What to produce
Retype the full set of records. Keep every character identical.

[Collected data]
┏━━
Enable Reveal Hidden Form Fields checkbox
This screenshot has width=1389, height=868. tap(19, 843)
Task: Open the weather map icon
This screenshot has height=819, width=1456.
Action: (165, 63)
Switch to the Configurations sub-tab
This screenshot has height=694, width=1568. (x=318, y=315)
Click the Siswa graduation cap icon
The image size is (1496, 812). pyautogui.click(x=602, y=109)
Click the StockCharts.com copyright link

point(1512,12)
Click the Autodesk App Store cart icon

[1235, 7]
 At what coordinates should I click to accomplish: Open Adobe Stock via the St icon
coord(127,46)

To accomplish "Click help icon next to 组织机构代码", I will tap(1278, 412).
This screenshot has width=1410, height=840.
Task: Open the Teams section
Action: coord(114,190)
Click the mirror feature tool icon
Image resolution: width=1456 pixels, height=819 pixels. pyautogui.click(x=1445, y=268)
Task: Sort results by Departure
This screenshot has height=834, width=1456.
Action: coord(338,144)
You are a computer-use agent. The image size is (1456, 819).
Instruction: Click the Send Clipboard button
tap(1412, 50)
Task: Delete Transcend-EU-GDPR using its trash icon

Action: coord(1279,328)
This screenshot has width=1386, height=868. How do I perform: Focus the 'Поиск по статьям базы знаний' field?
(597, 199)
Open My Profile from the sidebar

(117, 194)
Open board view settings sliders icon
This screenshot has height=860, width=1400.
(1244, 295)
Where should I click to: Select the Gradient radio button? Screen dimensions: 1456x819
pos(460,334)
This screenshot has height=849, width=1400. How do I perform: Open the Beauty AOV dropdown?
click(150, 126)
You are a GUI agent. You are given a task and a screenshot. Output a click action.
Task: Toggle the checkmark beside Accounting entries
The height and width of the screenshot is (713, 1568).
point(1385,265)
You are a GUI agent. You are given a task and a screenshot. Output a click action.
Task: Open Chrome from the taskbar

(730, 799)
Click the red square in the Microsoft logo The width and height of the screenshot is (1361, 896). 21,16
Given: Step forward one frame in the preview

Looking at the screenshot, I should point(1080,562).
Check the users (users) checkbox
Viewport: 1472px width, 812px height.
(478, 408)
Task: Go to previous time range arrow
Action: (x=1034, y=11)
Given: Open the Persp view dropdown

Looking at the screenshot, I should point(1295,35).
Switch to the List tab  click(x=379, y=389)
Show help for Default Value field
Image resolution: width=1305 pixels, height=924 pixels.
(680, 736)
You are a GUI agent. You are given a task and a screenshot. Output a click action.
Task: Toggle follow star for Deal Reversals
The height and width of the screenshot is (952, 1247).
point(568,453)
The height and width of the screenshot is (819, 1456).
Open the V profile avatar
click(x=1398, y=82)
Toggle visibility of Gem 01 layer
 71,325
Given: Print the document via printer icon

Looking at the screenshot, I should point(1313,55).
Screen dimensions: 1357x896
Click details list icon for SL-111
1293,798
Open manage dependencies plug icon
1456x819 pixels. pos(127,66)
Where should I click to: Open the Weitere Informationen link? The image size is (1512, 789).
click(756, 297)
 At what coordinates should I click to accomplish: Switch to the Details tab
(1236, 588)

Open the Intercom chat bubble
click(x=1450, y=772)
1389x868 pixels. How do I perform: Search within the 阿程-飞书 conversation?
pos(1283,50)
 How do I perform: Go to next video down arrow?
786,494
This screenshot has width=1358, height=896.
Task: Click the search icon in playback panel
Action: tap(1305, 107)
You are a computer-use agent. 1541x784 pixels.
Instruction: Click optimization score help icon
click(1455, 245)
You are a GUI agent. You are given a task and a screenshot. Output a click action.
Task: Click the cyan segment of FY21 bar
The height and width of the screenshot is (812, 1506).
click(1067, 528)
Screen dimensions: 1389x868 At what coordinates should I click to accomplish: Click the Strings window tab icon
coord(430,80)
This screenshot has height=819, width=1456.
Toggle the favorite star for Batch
┗━━
Output for this exercise
Enable Reveal Hidden Form Fields checkbox
This screenshot has width=1389, height=868. tap(19, 843)
Task: Open the weather map icon
This screenshot has height=819, width=1456.
Action: (165, 63)
Switch to the Configurations sub-tab
This screenshot has height=694, width=1568. (x=318, y=315)
Click the Siswa graduation cap icon
The image size is (1496, 812). pyautogui.click(x=602, y=109)
Click the StockCharts.com copyright link

point(1512,12)
Click the Autodesk App Store cart icon

[1235, 7]
 At what coordinates should I click to accomplish: Open Adobe Stock via the St icon
coord(127,46)

To accomplish "Click help icon next to 组织机构代码", I will tap(1278, 412).
This screenshot has width=1410, height=840.
Task: Open the Teams section
Action: coord(114,190)
Click the mirror feature tool icon
Image resolution: width=1456 pixels, height=819 pixels. pyautogui.click(x=1445, y=268)
Task: Sort results by Departure
This screenshot has height=834, width=1456.
Action: coord(338,144)
You are a computer-use agent. The image size is (1456, 819).
Instruction: Click the Send Clipboard button
tap(1412, 50)
Task: Delete Transcend-EU-GDPR using its trash icon

Action: coord(1279,328)
This screenshot has width=1386, height=868. How do I perform: Focus the 'Поиск по статьям базы знаний' field?
(597, 199)
Open My Profile from the sidebar

(117, 194)
Open board view settings sliders icon
This screenshot has height=860, width=1400.
(1244, 295)
Where should I click to: Select the Gradient radio button? Screen dimensions: 1456x819
pos(460,334)
This screenshot has height=849, width=1400. How do I perform: Open the Beauty AOV dropdown?
click(150, 126)
You are a GUI agent. You are given a task and a screenshot. Output a click action.
Task: Toggle the checkmark beside Accounting entries
The height and width of the screenshot is (713, 1568).
point(1385,265)
You are a GUI agent. You are given a task and a screenshot. Output a click action.
Task: Open Chrome from the taskbar

(730, 799)
Click the red square in the Microsoft logo The width and height of the screenshot is (1361, 896). 21,16
Given: Step forward one frame in the preview

Looking at the screenshot, I should point(1080,562).
Check the users (users) checkbox
Viewport: 1472px width, 812px height.
(478, 408)
Task: Go to previous time range arrow
Action: (x=1034, y=11)
Given: Open the Persp view dropdown

Looking at the screenshot, I should point(1295,35).
Switch to the List tab  click(x=379, y=389)
Show help for Default Value field
Image resolution: width=1305 pixels, height=924 pixels.
(680, 736)
You are a GUI agent. You are given a task and a screenshot. Output a click action.
Task: Toggle follow star for Deal Reversals
The height and width of the screenshot is (952, 1247).
point(568,453)
The height and width of the screenshot is (819, 1456).
Open the V profile avatar
click(x=1398, y=82)
Toggle visibility of Gem 01 layer
 71,325
Given: Print the document via printer icon

Looking at the screenshot, I should point(1313,55).
Screen dimensions: 1357x896
Click details list icon for SL-111
1293,798
Open manage dependencies plug icon
1456x819 pixels. pos(127,66)
Where should I click to: Open the Weitere Informationen link? The image size is (1512, 789).
click(756, 297)
 At what coordinates should I click to accomplish: Switch to the Details tab
(1236, 588)

Open the Intercom chat bubble
click(x=1450, y=772)
1389x868 pixels. How do I perform: Search within the 阿程-飞书 conversation?
pos(1283,50)
 How do I perform: Go to next video down arrow?
786,494
This screenshot has width=1358, height=896.
Task: Click the search icon in playback panel
Action: tap(1305, 107)
You are a computer-use agent. 1541x784 pixels.
Instruction: Click optimization score help icon
click(1455, 245)
You are a GUI agent. You are given a task and a screenshot. Output a click action.
Task: Click the cyan segment of FY21 bar
The height and width of the screenshot is (812, 1506).
click(1067, 528)
Screen dimensions: 1389x868 At what coordinates should I click to accomplish: Click the Strings window tab icon
coord(430,80)
This screenshot has height=819, width=1456.
Toggle the favorite star for Batch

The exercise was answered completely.